Segment Start: Recorded information

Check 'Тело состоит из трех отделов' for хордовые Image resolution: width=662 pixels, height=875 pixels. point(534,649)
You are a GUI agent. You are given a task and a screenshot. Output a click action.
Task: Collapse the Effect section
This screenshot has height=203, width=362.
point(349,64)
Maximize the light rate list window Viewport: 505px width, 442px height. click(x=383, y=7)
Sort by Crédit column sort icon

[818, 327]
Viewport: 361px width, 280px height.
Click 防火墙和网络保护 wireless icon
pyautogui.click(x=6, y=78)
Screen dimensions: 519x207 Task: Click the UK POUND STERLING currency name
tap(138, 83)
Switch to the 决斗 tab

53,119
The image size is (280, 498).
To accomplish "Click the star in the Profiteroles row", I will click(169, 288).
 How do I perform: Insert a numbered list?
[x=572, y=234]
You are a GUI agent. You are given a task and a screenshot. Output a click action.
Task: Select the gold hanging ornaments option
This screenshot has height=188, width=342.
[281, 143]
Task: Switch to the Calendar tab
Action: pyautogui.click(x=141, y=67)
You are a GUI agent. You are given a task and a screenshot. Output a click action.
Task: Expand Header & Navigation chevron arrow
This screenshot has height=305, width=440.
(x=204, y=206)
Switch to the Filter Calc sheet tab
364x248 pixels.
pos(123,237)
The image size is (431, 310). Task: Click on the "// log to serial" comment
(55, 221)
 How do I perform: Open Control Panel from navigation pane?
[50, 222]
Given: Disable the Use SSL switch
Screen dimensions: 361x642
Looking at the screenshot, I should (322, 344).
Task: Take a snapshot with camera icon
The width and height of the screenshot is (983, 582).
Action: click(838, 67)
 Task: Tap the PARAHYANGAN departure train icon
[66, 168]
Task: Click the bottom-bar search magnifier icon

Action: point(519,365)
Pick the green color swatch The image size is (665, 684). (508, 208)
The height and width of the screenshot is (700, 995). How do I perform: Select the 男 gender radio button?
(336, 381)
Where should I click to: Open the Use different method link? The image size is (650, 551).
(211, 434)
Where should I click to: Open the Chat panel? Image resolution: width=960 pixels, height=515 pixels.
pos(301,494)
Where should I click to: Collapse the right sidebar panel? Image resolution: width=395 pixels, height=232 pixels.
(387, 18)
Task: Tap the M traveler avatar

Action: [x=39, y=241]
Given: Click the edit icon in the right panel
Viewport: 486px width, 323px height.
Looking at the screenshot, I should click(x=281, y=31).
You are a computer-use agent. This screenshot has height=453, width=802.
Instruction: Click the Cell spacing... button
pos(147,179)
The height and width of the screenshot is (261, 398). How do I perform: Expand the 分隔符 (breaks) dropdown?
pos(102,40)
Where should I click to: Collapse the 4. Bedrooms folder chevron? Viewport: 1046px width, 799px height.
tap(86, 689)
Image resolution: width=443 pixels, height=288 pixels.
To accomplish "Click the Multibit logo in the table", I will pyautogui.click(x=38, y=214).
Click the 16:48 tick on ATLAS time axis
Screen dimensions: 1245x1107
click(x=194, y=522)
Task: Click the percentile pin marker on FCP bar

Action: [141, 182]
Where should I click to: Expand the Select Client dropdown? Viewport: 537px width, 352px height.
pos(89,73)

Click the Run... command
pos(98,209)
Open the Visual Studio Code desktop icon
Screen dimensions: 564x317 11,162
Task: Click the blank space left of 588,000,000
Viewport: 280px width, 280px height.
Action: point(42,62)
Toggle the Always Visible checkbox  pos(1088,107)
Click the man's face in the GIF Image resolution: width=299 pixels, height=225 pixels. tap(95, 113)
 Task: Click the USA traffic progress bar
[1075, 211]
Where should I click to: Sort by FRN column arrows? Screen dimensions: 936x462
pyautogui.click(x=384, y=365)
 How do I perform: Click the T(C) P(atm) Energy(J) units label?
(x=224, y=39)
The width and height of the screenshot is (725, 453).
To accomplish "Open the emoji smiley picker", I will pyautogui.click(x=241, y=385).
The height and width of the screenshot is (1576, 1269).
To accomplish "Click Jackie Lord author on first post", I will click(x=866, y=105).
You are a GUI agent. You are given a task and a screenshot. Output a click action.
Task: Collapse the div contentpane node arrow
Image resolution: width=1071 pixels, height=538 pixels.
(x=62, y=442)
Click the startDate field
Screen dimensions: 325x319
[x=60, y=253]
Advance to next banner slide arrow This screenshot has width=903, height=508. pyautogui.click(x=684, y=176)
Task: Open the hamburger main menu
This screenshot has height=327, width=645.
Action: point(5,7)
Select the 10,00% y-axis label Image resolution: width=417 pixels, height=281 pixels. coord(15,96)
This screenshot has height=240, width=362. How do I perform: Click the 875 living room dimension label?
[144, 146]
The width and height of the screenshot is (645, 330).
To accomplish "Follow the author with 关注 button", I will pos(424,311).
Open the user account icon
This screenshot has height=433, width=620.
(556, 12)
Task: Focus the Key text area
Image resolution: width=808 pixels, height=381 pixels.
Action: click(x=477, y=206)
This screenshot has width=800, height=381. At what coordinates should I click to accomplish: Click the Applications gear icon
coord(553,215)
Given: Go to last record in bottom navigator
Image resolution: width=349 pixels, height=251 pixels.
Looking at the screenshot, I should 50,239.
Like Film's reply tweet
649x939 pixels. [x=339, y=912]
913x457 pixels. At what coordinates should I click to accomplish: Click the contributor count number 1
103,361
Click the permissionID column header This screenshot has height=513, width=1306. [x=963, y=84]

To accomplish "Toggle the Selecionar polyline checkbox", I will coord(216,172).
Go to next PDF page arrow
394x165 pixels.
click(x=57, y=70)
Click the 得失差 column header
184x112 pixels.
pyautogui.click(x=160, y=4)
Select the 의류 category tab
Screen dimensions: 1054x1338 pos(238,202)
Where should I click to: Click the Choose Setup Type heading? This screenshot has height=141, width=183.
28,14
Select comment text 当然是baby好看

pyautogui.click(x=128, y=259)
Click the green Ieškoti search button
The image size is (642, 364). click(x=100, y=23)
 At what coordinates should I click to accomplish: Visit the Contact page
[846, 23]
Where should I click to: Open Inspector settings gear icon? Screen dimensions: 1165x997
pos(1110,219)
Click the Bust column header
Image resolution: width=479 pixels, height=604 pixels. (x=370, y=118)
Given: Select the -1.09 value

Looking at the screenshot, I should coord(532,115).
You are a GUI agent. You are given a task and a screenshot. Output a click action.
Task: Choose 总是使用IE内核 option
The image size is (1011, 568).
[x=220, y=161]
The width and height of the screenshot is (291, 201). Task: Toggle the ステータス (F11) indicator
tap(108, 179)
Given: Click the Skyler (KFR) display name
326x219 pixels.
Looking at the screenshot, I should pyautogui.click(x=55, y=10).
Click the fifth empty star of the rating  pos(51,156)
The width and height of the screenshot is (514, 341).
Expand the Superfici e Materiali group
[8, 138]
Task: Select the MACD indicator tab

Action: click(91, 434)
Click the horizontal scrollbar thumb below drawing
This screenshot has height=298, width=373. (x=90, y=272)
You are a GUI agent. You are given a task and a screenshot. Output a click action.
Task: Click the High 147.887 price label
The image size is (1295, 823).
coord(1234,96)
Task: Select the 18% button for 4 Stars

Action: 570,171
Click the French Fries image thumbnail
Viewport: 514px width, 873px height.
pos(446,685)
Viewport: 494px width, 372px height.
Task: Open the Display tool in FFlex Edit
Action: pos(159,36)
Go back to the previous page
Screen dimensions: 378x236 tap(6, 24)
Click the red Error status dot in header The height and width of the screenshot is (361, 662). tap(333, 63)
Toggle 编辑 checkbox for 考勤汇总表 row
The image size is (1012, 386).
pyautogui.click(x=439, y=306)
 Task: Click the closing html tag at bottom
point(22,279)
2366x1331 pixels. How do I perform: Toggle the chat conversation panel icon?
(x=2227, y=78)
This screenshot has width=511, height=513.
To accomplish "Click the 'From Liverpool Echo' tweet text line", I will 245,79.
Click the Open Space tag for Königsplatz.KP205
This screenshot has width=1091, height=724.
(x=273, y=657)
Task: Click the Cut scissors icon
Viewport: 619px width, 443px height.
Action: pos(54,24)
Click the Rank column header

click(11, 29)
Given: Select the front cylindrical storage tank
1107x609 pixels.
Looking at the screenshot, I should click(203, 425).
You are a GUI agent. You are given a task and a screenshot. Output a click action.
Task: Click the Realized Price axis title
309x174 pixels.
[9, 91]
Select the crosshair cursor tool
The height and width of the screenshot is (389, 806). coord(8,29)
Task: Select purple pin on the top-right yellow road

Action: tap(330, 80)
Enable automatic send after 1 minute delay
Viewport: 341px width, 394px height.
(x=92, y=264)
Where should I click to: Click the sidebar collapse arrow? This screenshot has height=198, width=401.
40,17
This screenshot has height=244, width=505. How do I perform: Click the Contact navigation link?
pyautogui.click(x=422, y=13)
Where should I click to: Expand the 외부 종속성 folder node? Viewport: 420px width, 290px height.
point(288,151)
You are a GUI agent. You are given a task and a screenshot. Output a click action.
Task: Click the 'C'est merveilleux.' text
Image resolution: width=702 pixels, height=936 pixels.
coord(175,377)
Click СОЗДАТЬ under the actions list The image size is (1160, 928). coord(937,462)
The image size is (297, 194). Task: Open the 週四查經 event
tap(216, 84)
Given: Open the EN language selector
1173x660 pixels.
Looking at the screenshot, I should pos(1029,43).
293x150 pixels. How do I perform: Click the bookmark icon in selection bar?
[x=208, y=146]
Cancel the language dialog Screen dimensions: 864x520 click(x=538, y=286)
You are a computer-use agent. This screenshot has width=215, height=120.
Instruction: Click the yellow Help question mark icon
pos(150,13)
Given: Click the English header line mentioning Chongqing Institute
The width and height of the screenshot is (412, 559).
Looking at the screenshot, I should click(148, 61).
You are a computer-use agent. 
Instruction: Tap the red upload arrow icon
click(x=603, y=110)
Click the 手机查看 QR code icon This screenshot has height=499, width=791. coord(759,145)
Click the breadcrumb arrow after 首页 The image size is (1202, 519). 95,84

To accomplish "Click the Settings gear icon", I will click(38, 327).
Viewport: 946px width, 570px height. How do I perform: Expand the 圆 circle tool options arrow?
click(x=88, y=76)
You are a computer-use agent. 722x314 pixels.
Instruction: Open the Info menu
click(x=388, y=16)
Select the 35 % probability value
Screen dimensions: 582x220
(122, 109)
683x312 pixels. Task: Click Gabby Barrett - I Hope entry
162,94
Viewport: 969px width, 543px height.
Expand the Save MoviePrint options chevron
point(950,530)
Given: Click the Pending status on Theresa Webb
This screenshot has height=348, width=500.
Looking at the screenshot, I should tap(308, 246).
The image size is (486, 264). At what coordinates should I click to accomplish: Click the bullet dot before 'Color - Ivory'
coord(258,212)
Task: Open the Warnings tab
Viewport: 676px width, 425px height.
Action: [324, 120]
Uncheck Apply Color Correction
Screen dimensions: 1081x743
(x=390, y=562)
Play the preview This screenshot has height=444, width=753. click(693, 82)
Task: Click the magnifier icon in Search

Segment End: Recorded information

§ What is required:
Repeat exactly the lines from the one containing "Viewport: 946px width, 570px" through the last line of the records above, both included, and nothing else.

§ Written solution:
Viewport: 946px width, 570px height. How do I perform: Expand the 圆 circle tool options arrow?
click(x=88, y=76)
You are a computer-use agent. 722x314 pixels.
Instruction: Open the Info menu
click(x=388, y=16)
Select the 35 % probability value
Screen dimensions: 582x220
(122, 109)
683x312 pixels. Task: Click Gabby Barrett - I Hope entry
162,94
Viewport: 969px width, 543px height.
Expand the Save MoviePrint options chevron
point(950,530)
Given: Click the Pending status on Theresa Webb
This screenshot has height=348, width=500.
Looking at the screenshot, I should tap(308, 246).
The image size is (486, 264). At what coordinates should I click to accomplish: Click the bullet dot before 'Color - Ivory'
coord(258,212)
Task: Open the Warnings tab
Viewport: 676px width, 425px height.
Action: [324, 120]
Uncheck Apply Color Correction
Screen dimensions: 1081x743
(x=390, y=562)
Play the preview This screenshot has height=444, width=753. click(693, 82)
Task: Click the magnifier icon in Search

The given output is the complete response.